Ramanathan Academy of Fine Arts
- Type: School of Fine Arts
- Parent institution: Faculty of Arts
- Affiliations: University of Jaffna
- Location: Maruthanarmadam, Northern Province, Sri Lanka 9°43′49.70″N 80°01′35.10″E﻿ / ﻿9.7304722°N 80.0264167°E
- Website: jfn.ac.lk/arts/index.php/rafa

= Ramanathan Academy of Fine Arts =

Art school of the University of Jaffna

The Ramanathan Academy of Fine Arts is a school of fine art and a division of the University of Jaffna in northern Sri Lanka.

==History==
The Ramanathan Academy of Fine Arts (RAFA) was founded as a tribute to Sir P. Ramanathan. by his son-in-law, S. Natesan The academy was located at Maruthanarmadam near Chunnakam and its purpose was to promote the education of Tamil classical music and Bharata Natyam.

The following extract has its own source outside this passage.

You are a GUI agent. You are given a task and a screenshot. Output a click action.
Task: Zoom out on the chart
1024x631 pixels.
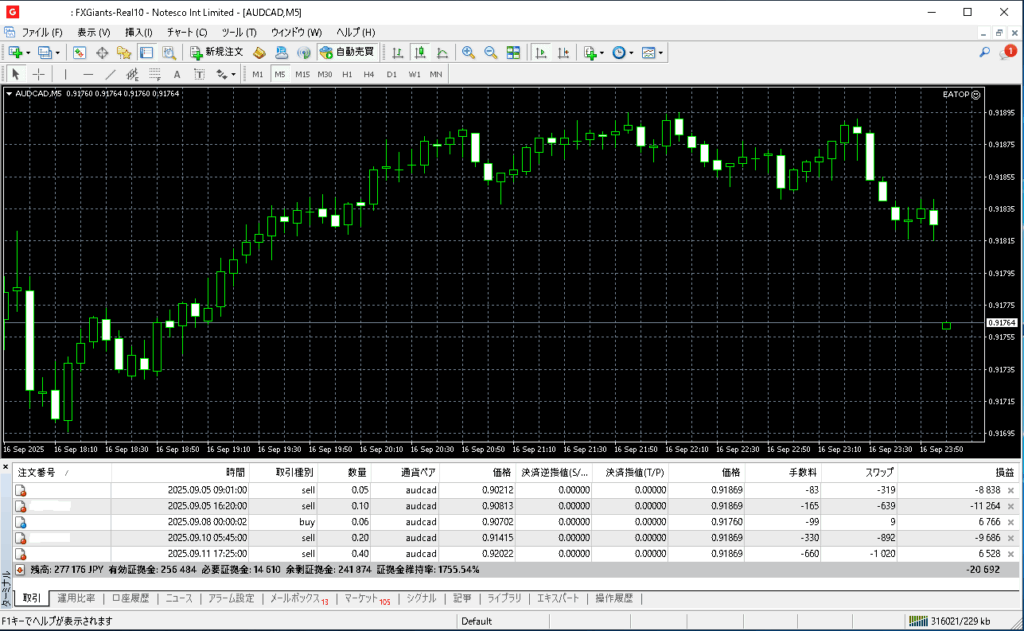pyautogui.click(x=490, y=52)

RAFA was taken over by the University of Sri Lanka in December 1975 and placed under the Jaffna Campus' Faculty of Arts. RAFA was part of the faculty's Department of Fine Arts. The Jaffna Campus was elevated to university status on 1 January 1979 with the creation of the University of Jaffna. In 1992 RAFA was separated from the Department of Fine Arts. RAFA has two departments - Dance and Music - and an Art and Design Unit. Initially functioning as a unit within the Department of Fine Arts, the RAFA eventually evolved and gained status as a distinct department of study within the Faculty of Arts in 1992.